Alertée par les syndicats de France Télévisions, j’ai rédigé une question écrite à l’attention de la Ministre Nyssen au sujet du projet de « refonte de l’audiovisuel public » prévu pour la rentrée prochaine :

 

Question n° 2440 publiée le mardi 31 octobre 2017 par Mme Elsa Faucillon :

 

Mme Elsa Faucillon attire l’attention de Mme la ministre de la culture sur la diminution de 50 millions d’euros des ressources de France Télévisions dans le projet de loi de finances 2018. France télévisions est déjà engagée à travers le contrat d’objectifs et de moyens (COM) dans un plan de réduction d’emplois portant sur 500 postes d’ici 2020 dont 180 en 2018. Comment imaginer que ces économies supplémentaires ne porteront pas sur l’emploi, les missions et le périmètre de France Télévisions ? France Télévisions est un acteur majeur dans la régulation du secteur audiovisuel. Fragiliser France Télévisions ne risque-t-il pas de fragiliser l’ensemble du secteur ? Elle souhaite avoir des éclairages quant à la vision du Gouvernement sur le rôle, l’organisation, le financement et l’avenir du secteur public audiovisuel.

 

Réponse du Ministère de la culture :

La ministre de la culture est particulièrement attachée aux missions de l’audiovisuel public et notamment à celles assumées par France Télévisions. En effet, France Télévisions est un acteur essentiel des priorités ministérielles que sont le soutien à la création, le pluralisme de l’information, et la transformation numérique. Pour autant, elle ne peut être exonérée de la participation aux efforts collectifs de redressement des finances publiques. L’effort demandé à France Télévisions est exigeant, mais soutenable. D’ailleurs, la société est parvenue dans son budget 2018 à trouver un équilibre entre impératifs financier et stratégique. Ce budget préserve, en effet, les priorités que sont la création, l’information et le numérique, tout en maintenant le compte de résultat à l’équilibre. S’agissant de l’emploi, les objectifs de réduction des effectifs n’ont pas été revus à la hausse et demeurent le non remplacement d’un départ sur deux à la retraite, comme prévu dans le contrat d’objectifs et de moyens.

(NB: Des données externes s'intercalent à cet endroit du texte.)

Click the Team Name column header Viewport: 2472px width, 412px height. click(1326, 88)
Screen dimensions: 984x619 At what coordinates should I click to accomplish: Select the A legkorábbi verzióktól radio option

Plus généralement, s’agissant de l’audiovisuel public dans son ensemble, le Gouvernement est convaincu de son rôle déterminant en matière d’information, de démocratisation culturelle, de rayonnement international de la France et d’éducation, en particulier en direction des jeunes. Pour continuer à assurer pleinement ses missions, l’audiovisuel public doit s’adapter à un environnement en pleine mutation marqué par la révolution numérique, l’évolution rapide des usages et l’intensification de la concurrence d’acteurs mondiaux. Pour répondre à ces défis dans un contexte budgétaire contraint, l’audiovisuel public doit accélérer sa transformation. C’est pourquoi le Président de la République et la ministre de la culture ont souhaité lancer une grande réflexion sur l’avenir du secteur. Ce travail, qui sera mené en étroite concertation avec l’ensemble des parties prenantes, devrait s’achever à la fin du premier trimestre 2018. À ce jour, aucune décision n’a été arrêtée. Ce travail doit s’accompagner d’une réflexion en 2019 sur le financement de l’audiovisuel public et notamment sur la réforme de la contribution à l’audiovisuel public. Les décisions seront arrêtées dans la perspective de l’élaboration de la loi de finances pour 2019.